Adam Martin amsm2 at cam.ac.uk
Wed May 9 23:15:32 New Zealand Standard Time 2001

----- Original Message -----
From: "Madrona Tree" <madronatree at hotmail.com>
To: <mud-dev at kanga.nu>
Sent: Wednesday, May 09, 2001 8:29 AM
Subject: Re: [MUD-Dev] I Want to Forge Swords. [Another letter to game

> ----- Original Message -----
> From: "Sie Ming" <sieming at gatheringspot.com>
> To: <mud-dev at kanga.nu>
> Sent: Tuesday, May 08, 2001 4:39 PM
> Subject: RE: [MUD-Dev] I Want to Forge Swords. [Another letter to game

>> I tend to agree with this.  I don't JUST want to bake bread.  I
>> also want to see the rest of your game.  I don't know what a good
>> way to do this and be fair about it would be.  You could have an
>> artificial distinction between crafting and adventuring (and
>> perhaps social) abilities.  Something along the lines of...

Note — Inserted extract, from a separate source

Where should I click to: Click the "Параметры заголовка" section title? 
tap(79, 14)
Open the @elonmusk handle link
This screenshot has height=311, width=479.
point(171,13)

> In Ackadia (UO-Emulator) we had three "GM" skills (100), three
> "Master" skills (80), and unlimited tertiary skills, which were
> capped at 40.  I ranted and raved and generally made myself a "pain
> in the butt" (*wink* JF) until I got a Trade Skill Slot that was
> separate from the other Adventuring Skill slots.  >

(Wishful thinking) I've long wanted to get a skills system working
where there was no limit on the number of skills you possessed; but
you had to continue to practice them in order to keep them from
degrading. Limits on which/how many skills you are allowed to "try
your hand in" so to speak have always felt painfully artificial to
me. I'd love for someone to reply to this with "Yep. Done that, it
works. And it works very well too." but I've not yet seen a complete
fulfilment of the idea.

I bring this up because of the number of posts recently that have
alluded to wanting to be able to be a crafter as well as an
adventurer, not in spite of it! Long discussions with fellow RP'ers
some time ago led to a handful of conclusions:

  1) Managing the skill increase and associated decrease behaviour is
  a very hard balancing act - not least because by definition it takes
  a long time to experiment with a new set of weightings! - and you
  want to try to do this procedurally.

  2) It would intuitively feel a lot more believable, and force people
  to spend a *little* time "practicing" their skills without the
  designers having to give them reward for it - the perceived "reward"
  being that the player's skill doesn't regress for another week.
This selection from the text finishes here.